Dönüşüm Endeksi’nde Türkiye’ye dair tespitler de yer alıyor. Bertelsmann Vakfı BTI Proje Yöneticisi Hartmann, Deutsche Welle’ye (DW) yaptığı değerlendirmede “Aslında Erdoğan yönetiminde bir umut ışığı olmaya başlayan Türkiye, son on yılda demokrasi yolunda en fazla gerileyen ülke oldu. Çünkü burada kuvvetler ayrılığı ve toplumsal katılım o kadar kısıtlandı ki, iki yıl önce Türkiye’yi otokrasi olarak sınıflandırmak zorunda kaldık. Ne yazık ki aradan geçen sürede bu değerlendirmede bir değişiklik olmadı” görüşünü dile getirdi.

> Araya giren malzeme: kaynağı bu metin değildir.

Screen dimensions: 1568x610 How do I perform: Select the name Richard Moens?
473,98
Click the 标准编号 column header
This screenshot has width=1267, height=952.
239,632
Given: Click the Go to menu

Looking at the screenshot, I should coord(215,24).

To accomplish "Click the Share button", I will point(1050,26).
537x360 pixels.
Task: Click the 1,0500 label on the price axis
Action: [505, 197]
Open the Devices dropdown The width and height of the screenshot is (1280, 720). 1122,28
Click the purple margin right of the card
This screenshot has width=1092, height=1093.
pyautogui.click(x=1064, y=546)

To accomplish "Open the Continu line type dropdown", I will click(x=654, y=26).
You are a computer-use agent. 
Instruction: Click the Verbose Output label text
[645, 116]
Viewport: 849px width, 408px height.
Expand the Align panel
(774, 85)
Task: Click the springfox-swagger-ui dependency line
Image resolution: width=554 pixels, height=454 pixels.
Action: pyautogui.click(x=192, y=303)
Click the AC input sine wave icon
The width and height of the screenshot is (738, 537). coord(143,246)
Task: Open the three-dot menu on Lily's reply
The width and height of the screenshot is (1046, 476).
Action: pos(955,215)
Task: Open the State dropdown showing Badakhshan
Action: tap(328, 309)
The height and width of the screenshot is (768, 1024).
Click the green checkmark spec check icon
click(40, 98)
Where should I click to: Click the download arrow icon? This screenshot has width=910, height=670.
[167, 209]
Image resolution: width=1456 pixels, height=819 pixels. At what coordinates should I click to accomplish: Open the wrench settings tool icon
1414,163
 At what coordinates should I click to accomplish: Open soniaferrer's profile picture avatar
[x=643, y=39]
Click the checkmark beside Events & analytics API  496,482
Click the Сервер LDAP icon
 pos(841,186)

Siyasi ve ekonomik elitler

Yıllar önce kurulmuş ve oturmuş birçok demokratik rejimin de artık “kusurlu demokrasiler” kategorisine girmesi endişe verici bulunuyor. Örneğin, Hindistan’da Başbakan Narendra Modi’nin etnonasyonalist tutumu veya Brezilya’da Jair Bolsonaro ve Filipinler’de Rodrigo Duterte’nin sağcı otoriter hükümetleri, bu ülkeleri de otokrasiye doğru yaklaştırıyor.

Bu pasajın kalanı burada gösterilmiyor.